[Stored data entries]
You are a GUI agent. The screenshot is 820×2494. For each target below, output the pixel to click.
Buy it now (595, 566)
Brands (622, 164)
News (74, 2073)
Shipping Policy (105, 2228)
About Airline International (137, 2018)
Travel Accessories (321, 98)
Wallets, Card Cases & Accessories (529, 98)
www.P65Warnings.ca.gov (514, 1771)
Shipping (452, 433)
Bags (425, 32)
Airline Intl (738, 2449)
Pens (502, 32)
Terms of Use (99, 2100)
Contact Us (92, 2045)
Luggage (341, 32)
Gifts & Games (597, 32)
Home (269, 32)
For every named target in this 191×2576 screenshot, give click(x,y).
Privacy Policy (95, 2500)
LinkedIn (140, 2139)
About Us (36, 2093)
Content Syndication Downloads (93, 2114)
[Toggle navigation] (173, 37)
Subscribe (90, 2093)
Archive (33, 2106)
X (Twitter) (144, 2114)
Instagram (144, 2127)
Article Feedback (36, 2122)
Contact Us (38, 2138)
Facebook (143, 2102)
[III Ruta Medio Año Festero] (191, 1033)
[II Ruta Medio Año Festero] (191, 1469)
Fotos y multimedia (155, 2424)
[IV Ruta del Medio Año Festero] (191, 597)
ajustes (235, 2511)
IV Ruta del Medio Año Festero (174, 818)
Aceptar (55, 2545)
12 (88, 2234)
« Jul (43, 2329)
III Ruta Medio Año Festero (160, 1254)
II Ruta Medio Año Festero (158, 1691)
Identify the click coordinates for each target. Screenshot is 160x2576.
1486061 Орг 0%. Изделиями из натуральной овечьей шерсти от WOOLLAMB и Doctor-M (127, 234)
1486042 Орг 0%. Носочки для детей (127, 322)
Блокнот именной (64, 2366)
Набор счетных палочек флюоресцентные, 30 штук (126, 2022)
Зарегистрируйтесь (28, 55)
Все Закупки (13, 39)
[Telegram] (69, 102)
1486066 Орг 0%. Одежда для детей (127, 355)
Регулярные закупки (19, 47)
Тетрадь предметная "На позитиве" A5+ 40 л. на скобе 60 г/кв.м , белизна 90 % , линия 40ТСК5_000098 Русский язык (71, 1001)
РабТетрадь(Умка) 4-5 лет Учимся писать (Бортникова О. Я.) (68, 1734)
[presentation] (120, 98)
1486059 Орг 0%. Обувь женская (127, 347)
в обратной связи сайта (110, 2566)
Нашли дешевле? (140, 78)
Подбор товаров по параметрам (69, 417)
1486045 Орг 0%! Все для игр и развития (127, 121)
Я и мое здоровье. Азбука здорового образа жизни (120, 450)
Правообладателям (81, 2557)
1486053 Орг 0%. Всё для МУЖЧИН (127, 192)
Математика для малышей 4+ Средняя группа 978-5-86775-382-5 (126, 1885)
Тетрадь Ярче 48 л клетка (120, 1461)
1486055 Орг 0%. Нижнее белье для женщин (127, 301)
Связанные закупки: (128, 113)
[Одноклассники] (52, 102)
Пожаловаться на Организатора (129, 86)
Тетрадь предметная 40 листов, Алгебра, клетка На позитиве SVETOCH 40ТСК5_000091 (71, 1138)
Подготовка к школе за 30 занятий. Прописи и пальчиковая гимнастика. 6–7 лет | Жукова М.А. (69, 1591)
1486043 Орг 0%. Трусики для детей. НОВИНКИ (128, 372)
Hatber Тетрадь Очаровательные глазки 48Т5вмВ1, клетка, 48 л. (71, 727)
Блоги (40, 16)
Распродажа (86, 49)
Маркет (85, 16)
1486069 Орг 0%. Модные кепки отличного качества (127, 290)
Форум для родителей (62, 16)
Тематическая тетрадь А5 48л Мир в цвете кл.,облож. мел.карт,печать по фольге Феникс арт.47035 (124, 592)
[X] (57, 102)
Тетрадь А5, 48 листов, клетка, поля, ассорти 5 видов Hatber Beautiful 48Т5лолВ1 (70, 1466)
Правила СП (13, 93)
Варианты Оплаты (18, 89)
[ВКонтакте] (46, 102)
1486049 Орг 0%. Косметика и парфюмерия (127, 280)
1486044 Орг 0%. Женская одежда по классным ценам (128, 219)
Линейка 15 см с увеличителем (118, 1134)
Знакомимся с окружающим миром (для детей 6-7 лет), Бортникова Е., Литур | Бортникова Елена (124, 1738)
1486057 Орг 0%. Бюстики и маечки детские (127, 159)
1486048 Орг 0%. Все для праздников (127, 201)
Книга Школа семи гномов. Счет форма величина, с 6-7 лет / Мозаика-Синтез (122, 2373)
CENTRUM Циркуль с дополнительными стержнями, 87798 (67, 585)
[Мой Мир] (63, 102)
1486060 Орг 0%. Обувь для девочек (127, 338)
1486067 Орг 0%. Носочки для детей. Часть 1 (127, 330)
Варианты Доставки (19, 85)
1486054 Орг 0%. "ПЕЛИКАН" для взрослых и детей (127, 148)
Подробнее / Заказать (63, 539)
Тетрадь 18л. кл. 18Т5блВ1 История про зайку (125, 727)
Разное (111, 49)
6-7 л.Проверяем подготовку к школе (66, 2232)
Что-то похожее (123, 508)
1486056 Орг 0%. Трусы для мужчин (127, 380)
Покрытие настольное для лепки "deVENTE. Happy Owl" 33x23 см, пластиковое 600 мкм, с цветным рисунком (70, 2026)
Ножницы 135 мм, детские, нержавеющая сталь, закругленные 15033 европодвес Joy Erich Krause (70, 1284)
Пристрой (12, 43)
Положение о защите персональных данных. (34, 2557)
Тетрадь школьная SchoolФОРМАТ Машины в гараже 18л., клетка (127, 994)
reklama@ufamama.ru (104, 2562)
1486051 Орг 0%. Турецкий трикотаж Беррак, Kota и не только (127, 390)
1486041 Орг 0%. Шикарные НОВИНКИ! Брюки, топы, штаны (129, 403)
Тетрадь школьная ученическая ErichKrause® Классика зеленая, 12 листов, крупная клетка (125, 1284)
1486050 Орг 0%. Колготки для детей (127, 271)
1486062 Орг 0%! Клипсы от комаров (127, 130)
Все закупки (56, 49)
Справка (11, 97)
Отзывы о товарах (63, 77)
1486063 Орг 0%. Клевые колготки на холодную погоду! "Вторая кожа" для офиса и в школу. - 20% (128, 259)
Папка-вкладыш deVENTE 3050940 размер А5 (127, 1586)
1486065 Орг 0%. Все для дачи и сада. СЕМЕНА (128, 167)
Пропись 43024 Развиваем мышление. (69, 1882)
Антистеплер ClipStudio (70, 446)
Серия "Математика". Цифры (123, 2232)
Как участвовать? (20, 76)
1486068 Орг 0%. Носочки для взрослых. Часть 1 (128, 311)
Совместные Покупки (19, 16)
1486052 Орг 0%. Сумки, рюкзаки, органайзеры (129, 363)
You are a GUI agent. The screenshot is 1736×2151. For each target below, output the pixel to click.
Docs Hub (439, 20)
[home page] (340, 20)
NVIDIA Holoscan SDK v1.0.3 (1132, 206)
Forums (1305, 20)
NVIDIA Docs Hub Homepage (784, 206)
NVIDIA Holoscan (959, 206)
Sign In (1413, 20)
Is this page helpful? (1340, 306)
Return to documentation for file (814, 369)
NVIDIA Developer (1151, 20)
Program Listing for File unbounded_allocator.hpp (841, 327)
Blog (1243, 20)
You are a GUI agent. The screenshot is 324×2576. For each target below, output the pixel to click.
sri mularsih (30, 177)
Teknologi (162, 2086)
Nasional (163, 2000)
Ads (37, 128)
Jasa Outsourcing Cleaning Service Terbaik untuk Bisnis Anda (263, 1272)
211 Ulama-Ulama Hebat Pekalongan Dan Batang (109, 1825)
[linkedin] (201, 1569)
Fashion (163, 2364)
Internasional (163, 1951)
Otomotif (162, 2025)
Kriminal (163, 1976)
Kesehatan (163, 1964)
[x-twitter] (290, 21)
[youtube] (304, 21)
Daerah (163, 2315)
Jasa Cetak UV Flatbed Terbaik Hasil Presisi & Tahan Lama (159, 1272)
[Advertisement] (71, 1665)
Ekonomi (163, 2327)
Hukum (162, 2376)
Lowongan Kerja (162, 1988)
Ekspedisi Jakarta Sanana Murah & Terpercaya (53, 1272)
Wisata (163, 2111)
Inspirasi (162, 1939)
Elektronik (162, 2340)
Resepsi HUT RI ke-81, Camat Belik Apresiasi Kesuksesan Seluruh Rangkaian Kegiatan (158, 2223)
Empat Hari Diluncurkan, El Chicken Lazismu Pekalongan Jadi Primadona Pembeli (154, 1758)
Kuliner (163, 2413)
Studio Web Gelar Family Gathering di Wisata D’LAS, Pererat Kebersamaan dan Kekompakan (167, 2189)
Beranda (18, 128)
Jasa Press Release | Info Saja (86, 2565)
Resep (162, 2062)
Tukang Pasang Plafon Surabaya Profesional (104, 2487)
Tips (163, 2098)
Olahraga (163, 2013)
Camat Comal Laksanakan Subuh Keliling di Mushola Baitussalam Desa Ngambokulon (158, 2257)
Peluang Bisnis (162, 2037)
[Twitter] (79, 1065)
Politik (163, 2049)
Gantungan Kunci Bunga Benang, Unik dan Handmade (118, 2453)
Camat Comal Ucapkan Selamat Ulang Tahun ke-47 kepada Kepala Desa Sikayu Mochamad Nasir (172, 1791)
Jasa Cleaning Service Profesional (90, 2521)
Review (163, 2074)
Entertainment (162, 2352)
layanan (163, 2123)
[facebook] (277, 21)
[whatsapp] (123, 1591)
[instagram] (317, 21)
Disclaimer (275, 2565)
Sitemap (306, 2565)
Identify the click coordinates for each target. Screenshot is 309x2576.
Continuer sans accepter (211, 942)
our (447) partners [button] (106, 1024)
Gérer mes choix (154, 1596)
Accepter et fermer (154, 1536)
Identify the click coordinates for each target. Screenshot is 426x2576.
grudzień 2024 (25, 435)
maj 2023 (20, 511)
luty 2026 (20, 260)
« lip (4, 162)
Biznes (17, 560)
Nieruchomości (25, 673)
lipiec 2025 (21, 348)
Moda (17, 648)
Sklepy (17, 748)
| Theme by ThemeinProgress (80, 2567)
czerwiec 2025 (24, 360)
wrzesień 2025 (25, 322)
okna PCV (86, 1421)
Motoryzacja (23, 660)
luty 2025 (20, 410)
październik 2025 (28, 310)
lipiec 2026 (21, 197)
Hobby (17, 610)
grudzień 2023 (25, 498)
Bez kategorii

Task goal
All that should appear in the response is the run of lines from the first line of the entries through the line containing "Airline Intl (738, 2449)", copied exactly.

Written solution
You are a GUI agent. The screenshot is 820×2494. For each target below, output the pixel to click.
Buy it now (595, 566)
Brands (622, 164)
News (74, 2073)
Shipping Policy (105, 2228)
About Airline International (137, 2018)
Travel Accessories (321, 98)
Wallets, Card Cases & Accessories (529, 98)
www.P65Warnings.ca.gov (514, 1771)
Shipping (452, 433)
Bags (425, 32)
Airline Intl (738, 2449)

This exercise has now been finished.